Dinarasikan oleh anak perempuan paling kecil dari JP Morgan, Anne Morgan, Tesla dimulai sebagai suatu cara unik dalam menceritakan kembali sebuah kisah biografis.
Film ini memadukan ide untuk memasukkan pikiran Tesla yang selalu mengarah ke masa depan ke dalam keadaan saat ini. Seperti sang penemu sendiri, film ini memiliki ambisi dan visi yang luar biasa untuk dicapai pada akhirnya. Akan tetapi, pengisahan yang sepintas lalu dapat membingungkan penonton mengenai intisari dari cerita ini.

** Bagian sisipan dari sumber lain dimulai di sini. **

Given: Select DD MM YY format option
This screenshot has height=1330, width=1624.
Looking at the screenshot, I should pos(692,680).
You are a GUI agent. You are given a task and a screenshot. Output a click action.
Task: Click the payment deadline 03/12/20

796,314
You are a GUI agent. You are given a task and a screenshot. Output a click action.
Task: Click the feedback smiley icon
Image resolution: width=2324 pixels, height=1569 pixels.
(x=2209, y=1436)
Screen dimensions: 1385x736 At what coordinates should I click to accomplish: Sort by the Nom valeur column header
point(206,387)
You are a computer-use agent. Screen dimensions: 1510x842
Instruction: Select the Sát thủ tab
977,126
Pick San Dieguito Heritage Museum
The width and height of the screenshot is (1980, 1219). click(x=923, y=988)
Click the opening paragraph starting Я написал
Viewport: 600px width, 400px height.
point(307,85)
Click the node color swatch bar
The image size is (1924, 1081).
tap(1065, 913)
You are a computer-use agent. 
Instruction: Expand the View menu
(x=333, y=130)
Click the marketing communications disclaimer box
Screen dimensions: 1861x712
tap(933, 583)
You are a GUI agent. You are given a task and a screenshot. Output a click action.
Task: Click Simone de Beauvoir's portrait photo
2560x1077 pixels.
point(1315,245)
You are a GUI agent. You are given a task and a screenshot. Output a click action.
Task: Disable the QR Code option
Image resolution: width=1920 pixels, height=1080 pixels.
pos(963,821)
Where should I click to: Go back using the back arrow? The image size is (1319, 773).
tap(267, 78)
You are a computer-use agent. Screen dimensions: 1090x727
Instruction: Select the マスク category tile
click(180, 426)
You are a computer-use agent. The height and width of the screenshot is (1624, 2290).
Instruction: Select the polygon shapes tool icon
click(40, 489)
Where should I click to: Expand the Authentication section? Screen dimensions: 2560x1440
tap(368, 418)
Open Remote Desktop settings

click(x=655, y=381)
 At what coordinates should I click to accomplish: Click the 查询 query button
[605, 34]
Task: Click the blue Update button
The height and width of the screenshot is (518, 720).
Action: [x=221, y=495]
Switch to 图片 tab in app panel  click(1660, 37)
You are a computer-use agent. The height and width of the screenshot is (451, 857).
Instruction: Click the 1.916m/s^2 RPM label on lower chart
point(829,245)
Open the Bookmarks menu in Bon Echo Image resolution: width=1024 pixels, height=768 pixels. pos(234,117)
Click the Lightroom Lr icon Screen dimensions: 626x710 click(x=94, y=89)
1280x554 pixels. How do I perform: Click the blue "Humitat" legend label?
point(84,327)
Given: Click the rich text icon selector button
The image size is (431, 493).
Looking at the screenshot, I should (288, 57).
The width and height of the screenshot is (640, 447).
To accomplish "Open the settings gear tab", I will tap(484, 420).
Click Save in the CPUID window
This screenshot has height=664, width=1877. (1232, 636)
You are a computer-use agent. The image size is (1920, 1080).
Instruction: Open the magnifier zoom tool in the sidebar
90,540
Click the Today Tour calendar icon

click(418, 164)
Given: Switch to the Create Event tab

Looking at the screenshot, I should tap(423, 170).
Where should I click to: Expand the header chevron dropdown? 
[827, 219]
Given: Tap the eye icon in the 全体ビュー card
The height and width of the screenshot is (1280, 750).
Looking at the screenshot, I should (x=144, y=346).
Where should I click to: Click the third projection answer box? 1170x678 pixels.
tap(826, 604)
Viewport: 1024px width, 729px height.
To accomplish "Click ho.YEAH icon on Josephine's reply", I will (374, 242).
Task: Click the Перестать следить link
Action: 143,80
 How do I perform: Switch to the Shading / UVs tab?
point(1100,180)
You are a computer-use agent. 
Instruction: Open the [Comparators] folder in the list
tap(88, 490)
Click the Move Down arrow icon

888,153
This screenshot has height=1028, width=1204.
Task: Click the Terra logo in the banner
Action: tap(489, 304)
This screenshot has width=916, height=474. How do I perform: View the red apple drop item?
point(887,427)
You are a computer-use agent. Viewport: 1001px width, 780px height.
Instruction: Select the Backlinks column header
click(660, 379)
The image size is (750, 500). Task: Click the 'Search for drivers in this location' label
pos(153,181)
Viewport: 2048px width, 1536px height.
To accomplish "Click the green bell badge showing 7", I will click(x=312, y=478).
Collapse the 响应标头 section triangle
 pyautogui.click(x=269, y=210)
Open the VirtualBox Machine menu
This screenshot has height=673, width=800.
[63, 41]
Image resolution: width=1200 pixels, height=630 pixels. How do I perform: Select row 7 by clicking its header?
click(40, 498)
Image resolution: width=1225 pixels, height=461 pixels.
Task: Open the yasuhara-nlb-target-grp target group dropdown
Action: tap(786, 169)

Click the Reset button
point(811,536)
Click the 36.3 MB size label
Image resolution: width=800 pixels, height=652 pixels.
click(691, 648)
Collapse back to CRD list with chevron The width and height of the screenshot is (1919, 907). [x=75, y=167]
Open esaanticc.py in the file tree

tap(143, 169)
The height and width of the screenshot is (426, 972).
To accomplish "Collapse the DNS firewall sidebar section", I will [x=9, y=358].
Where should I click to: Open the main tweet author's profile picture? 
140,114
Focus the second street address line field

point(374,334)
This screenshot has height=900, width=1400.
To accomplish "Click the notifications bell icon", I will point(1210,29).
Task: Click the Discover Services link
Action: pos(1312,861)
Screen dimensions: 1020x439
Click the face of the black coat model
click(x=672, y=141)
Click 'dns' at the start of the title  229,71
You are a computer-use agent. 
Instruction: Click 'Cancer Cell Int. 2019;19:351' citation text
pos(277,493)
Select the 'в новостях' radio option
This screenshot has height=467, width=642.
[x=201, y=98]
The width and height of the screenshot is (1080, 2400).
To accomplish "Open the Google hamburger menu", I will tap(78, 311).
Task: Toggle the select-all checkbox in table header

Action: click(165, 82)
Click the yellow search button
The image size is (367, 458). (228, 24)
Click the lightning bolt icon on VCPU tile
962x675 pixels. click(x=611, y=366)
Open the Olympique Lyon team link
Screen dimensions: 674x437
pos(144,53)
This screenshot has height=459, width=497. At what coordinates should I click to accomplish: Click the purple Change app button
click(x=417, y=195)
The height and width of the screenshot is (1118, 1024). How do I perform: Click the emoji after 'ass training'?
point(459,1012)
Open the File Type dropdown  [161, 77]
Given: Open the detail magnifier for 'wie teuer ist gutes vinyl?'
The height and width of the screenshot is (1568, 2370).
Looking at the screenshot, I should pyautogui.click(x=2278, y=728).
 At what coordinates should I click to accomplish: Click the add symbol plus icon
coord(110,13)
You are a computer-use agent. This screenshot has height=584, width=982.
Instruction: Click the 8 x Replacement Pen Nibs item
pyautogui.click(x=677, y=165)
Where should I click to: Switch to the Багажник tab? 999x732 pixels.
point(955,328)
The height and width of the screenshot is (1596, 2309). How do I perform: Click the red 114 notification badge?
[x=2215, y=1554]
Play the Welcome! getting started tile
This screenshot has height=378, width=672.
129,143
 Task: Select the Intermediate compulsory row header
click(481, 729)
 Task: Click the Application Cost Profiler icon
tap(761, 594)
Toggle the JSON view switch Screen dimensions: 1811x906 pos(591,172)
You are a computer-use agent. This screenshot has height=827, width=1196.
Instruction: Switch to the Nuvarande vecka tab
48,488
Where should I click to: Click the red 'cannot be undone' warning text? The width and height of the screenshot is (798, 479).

Nikola Tesla telah sering kali dibuat menjadi sebuah karakter yang berkompetisi dengan Thomas Edison, keduanya adalah pelopor dalam bidang teknik elektro. Edison tidak percaya bahwa arus bolak balik dapat menjadi lebih disukai dan lebih mempermudah manusia dibanding arus langsung yang ia kembangkan, tetapi Tesla berusaha untuk membuktikannya salah. Tesla pun berhenti bekerja untuk Edison setelah 6 bulan dan mencari jalannya sendiri untuk menemukan seseorang yang rela berinvestasi untuknya. Dalam perjalanannya, Tesla bertemu orang-orang dan perempuan-perempuan baru, serta kehilangan kolega dan kawan lama. Tesla berkisah tentang perjalanan panjang dalam kehidupan dan kesulitan sang penemu yang sering kali hidup di bayang-bayang Edison.
Film ini terlihat menggunakan banyak efek distorsi, membuatnya terlihat seperti sebuah produksi dengan anggaran rendah yang bertumpu pada latar belakang hijau dan gaya sinematografi yang ketinggalan jaman. Acap kali, hal ini dapat terasa membingungkan untuk para penonton, tetapi, dilihat secara keseluruhan, hal ini juga bisa dilihat sebagai sebuah upaya dalam gaya pengarahan surealis. Namun tujuan ini tidak dipenuhi sepenuhnya dan dapat membuat penonton tersesat di tengah-tengah suntingannya yang berantakan.
Meski begitu, di antara seluruh kekacauan tersebut, Tesla menang dalam hal transisi antar adegan. Setiap transisi dibuat secara indah dan menyambungkan satu sama lain tanpa celah sambil tetap menjaga titik absurdnya. Sepertinya kekurangan Tesla dalam gaya grafisnya juga menjadi kelebihan Tesla dalam transisi grafisnya.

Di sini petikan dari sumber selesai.